CLASSIC CARICATURE NOMBUMASA TAKAHASHI ART EXHIBITION 2007「大人の滑稽」
CIBONE AOYAMA
東京都港区北青山2-14-6 青山ベルコモンズB1d
2/3(土)〜4/10(火)
11:00〜21:00
高橋信雅2/3パンフ.jpg

高橋信雅さんの、竹ペンで描かれる墨の作品の展示です。
実はたまたま青山ベルコモンズ近くを通りかかった際に、246通りに面したウィンドウに何やら面白そうな絵が飾られていて気になっていたのですが...いやもう文句なく楽しめる展示です!

高橋信雅01

とにかく壮観!
CIBONE AOYAMAにはこの展示ではじめて伺ったのですが、階段で下っていったスペースは天井も高く、壁も広々としていて、そこにところ狭しと、しかし整然と、たくさんの作品がちょっと幅のある黒の木製の額に1点1点収められて展示されています。

そのひとつひとつに描かれる光景...
展示の全景を俯瞰すると、その色彩からシルエット的な印象を最初は受けますが、ひとつひとつと眺めていくと、そこに登場する人々などは本当にいきいきとしていて、音や温度までがイメージとして沸いてくるような感じです。
それが、ホントに楽しい!

「大人の滑稽」というタイトルも素敵。
たくさんの「遊ぶ大人」が描かれていてて。
おそらくやってる側は大真面目なはずのオートバイのアクロバット走行とか、連なる自転車の隊列、クラシックカー、幅跳びする人、エアロビクスダンスに汗を流す人...中には装甲車や匍匐前進する歩兵なんていう少々物騒なモチーフもあったりしますが、そういった人々の動きをちょっぴりラメが入った黒で描き出されることで、その楽しさ、非現実的な世界を演出している感じが、独特の臨場感を伴って伝わってきます。
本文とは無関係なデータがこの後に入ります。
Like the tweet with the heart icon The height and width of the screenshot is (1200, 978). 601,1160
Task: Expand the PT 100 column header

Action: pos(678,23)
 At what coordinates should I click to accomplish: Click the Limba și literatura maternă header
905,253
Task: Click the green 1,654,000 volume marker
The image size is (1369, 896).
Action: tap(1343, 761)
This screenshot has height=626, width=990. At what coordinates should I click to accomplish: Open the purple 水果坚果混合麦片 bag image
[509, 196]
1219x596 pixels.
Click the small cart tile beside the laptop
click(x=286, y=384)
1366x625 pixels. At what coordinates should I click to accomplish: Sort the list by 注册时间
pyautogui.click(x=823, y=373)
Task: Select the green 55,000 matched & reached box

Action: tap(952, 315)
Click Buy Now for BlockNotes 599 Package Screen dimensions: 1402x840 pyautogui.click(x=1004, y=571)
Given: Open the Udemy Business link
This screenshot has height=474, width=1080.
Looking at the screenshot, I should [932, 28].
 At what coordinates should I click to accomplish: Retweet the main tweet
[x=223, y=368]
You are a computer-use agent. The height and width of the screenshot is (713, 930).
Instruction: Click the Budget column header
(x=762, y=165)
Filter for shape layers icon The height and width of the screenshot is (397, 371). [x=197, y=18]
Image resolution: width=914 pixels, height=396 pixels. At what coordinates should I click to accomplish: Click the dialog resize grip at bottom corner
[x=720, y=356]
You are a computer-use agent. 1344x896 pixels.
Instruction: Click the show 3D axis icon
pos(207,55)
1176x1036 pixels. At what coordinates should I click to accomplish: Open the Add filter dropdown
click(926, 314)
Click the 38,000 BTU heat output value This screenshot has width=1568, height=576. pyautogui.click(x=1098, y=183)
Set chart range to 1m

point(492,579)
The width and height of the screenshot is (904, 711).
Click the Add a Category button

その他に、昆虫や動物を描いた作品が紛れて展示されています。こちらもかわいかったりして、いい感じです。

そういったのがこれだけ並んでいるんだから、楽しくないはずがない!

高橋信雅02

高橋信雅03


ひとつ、なんだか大きな円盤状のものが設置されています。
これも見どころのひとつ。

この円盤には小さな穴と手回しのハンドルとがあって、その穴から中を覗き、少々抵抗感があるハンドルぐるぐると回してみると...
その中では高橋さんが描くパラパラマンガが、アナログな手法で動画となって再現されています。
くるくるとロンドを舞う男女。こちらも壮観です。

高橋信雅05

加えてパンフレットがオシャレな包装紙のようになっていて、白の紙に高橋さんが描いたさまざまな作品がプリントされているのも、この展示の楽しさを演出しています。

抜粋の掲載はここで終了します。